Autrement dit, il est plus facile d'être grand-mère que mère. En effet,nul ne peut oublier que la fonction maternelle porte en elle des injonctions et des contraintes psychiques d'une rare exigence. Mettre au monde et élever des enfants remue et réveille bien des démons intimes. Relation à la mère, nouage œdipien, dépendance affective, haine et ressentiment, dénis et interdits de

penser... Dans le meilleur des cas, ces rages internes se calment avec le temps. Pour peu que leur vie ne soit pas trop dure, qu'elles réussissent à la rendre créatrice, réparatrice, les femmes arrivent à leur maturité plus fortes,plus construites, plus apaisées. Comme le rôle de grand-mère est plus paisible -ce n'est rappelons-le qu'un rôle secondaire-, il est souvent bien plus facile à endosser. Ainsi, même les femmes qui jugent sévèrement leurs années  de mère peuvent s'octroyer des félicitations pour leur rôle de grand-mère.

Qui s'en plaindrait ? Les enfants probablement.

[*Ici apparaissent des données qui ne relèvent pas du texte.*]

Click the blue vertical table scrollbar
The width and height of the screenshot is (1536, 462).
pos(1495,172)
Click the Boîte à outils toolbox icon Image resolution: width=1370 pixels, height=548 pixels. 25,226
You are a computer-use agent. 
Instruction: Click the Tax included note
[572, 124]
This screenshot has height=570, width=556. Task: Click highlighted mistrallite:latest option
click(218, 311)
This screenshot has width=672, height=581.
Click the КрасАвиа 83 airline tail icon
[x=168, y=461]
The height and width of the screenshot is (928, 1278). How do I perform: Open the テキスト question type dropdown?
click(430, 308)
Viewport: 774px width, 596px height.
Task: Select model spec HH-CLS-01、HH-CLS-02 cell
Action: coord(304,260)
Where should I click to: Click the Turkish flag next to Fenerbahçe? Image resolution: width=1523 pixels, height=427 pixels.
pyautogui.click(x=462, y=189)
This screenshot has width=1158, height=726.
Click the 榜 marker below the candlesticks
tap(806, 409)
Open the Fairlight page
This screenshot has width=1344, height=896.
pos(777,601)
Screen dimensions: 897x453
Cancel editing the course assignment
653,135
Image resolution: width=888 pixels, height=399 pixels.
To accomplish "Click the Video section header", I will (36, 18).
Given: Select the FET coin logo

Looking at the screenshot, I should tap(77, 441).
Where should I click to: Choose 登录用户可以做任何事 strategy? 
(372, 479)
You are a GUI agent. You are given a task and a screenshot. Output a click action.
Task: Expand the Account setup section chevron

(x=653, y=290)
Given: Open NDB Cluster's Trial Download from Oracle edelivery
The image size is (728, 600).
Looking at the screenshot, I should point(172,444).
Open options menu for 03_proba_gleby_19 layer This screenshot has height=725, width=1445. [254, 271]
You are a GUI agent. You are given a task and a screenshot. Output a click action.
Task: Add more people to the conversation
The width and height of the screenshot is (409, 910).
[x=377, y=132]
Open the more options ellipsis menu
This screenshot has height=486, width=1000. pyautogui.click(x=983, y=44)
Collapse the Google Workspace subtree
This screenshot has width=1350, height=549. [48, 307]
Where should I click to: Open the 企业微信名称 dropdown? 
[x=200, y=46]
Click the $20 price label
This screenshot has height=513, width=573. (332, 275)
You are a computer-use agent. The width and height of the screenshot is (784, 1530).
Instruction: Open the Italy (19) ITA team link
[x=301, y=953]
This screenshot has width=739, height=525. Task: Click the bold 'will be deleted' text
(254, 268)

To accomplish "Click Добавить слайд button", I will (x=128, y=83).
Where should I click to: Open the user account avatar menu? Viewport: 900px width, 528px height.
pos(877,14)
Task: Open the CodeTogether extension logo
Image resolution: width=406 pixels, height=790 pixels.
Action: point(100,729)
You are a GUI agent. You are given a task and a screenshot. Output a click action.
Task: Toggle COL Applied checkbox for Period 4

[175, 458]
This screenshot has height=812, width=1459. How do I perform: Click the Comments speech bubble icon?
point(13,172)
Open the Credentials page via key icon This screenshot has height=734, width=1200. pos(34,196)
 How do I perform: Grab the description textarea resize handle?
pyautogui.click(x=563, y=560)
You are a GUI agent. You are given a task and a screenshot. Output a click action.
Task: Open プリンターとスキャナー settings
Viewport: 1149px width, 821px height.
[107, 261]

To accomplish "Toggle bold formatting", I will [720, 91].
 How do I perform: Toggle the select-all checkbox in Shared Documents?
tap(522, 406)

Ceux qui n'ont pas bénéficié des talents de patience dont leur mère semblait dépourvue pendant leur jeune âge et qui lui sont venus avec l'arrivée des petits-enfants. Certains jeunes parents peuvent en effet ressentir quelques petites aigreurs affectives,le pincement de la jalousie, le réveil d'une attente ancienne... La traversée de ces sentiments amers peut être pour eux l'occasion de grandir, de quitter la position infantile qui fait toujours souffrir inutilement, et enfin devenir adultes.Devenir l'enfant adulte de leur mère. Une étape essentielle pour pouvoir être parent à son tour.